His words must be ringing loud in the ears of road ministry officials today as the government sets to pick up the tab for a staggering Rs 1.5 lakh crore to bail out private developers, if a proposal mooted by the ministry goes through. A Business Standard report (read here) reveals that a total of 39 projects are likely be approved under this plan, which will entail rescheduling of premium payments to NHAI. Projects include ones bagged by marquee names like Larsen & Tubro, Ashoka Buildcon and IDFC among others.


Premium is the amount paid by a concessionaire to NHAI during the bidding of BOT (build-operate-transfer) projects which are expected to give very high returns. In the good times, when liquidity was abundant, corporate balance sheets were in the pink of health, India was growing at 9% and there was a slugfest among bidders for bagging lucrative contracts – private developers threw caution to the winds and paid hyper aggressive premiums for projects. They based their calculations on brash projections of future traffic growth, reflecting the audaciousness that’s often seen in a booming economy.
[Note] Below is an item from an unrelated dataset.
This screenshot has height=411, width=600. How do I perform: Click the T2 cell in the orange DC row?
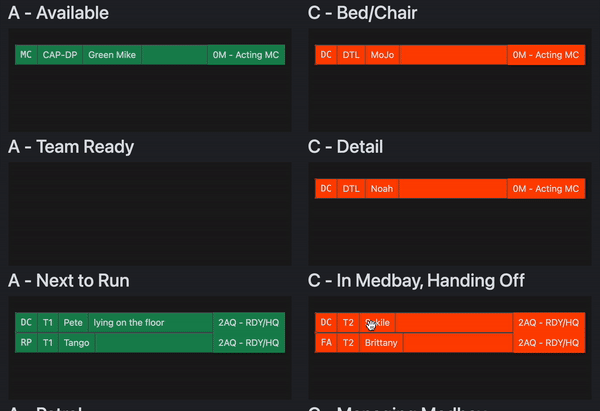tap(349, 322)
But as growth plummeted, that swagger evaporated, and traffic projections went out of whack (by as much as 45% on the down side in some cases according to Fitch) developers are being seen queuing up at the government’s doorstep for help, with the ministry more than willing to oblige, no matter that its own fiscal situation is more precarious than ever.


Think of what would have happened in a reverse scenario. Would the concessionaire have agreed to a revision of terms had profits zoomed higher than projected? Clearly not!


But the argument of the ministry seems to be that inaction will shake up the entire road sector and have a cascading impact on the rest of the economy, so this is the best way out of the mess. Experts agree.


“In this first phase of PPP in the last 15 years, there have been huge learnings for both the government and the private sector. While developers miscalculated projections, there were many things that the government did wrong as well, so I would argue for a one time reset and insist that policy be framed clearly and  transparently” says Vinayak Chatterjee, Chairman of Feedback Infrastructure.


Government sources insist that it is a ‘one-time relief’ proposal indeed, and not a policy. But relief for some means a lost opportunity for others (companies that lost out on the bids because of undue aggression by winners) and an easy way out for the barrage of non-serious players who had entered this business to make a quick buck.


A more rigorous approach to this ‘reset’ could have entailed measuring the depth of stress of each developer minutely and granting only those genuinely unable to cough up the cash, a chance at premium renegotiation. But experts feel that would be impractical and also led to potential litigation for being discriminatory in nature.

Whatever be the satisfactory solution to this quagmire, what’s clear is that across the infrastructure arena, PPP projects have been battling similar issues – be it with the UMPPs (Ultra Mega Power Projects) in the power sector, or the entire gas pricing debate in the petroleum space. In each of the cases, whether it’s Adani and Tata with regards to higher compensatory tariffs for UMPPs, or Reliance Industries which would benefit from the Rangarajan formula – it is the developers who’ve gotten away relatively unscathed, despite a glaring divergence in what they’ve promised, and what they’ve actually been able to deliver. The government meanwhile, has been left with no choice but the renegotiate contract terms and conditions keeping the larger good of the economy in mind.


Having presumably learnt from these failures, the hope now is that phase II of PPP in India will be less thorny.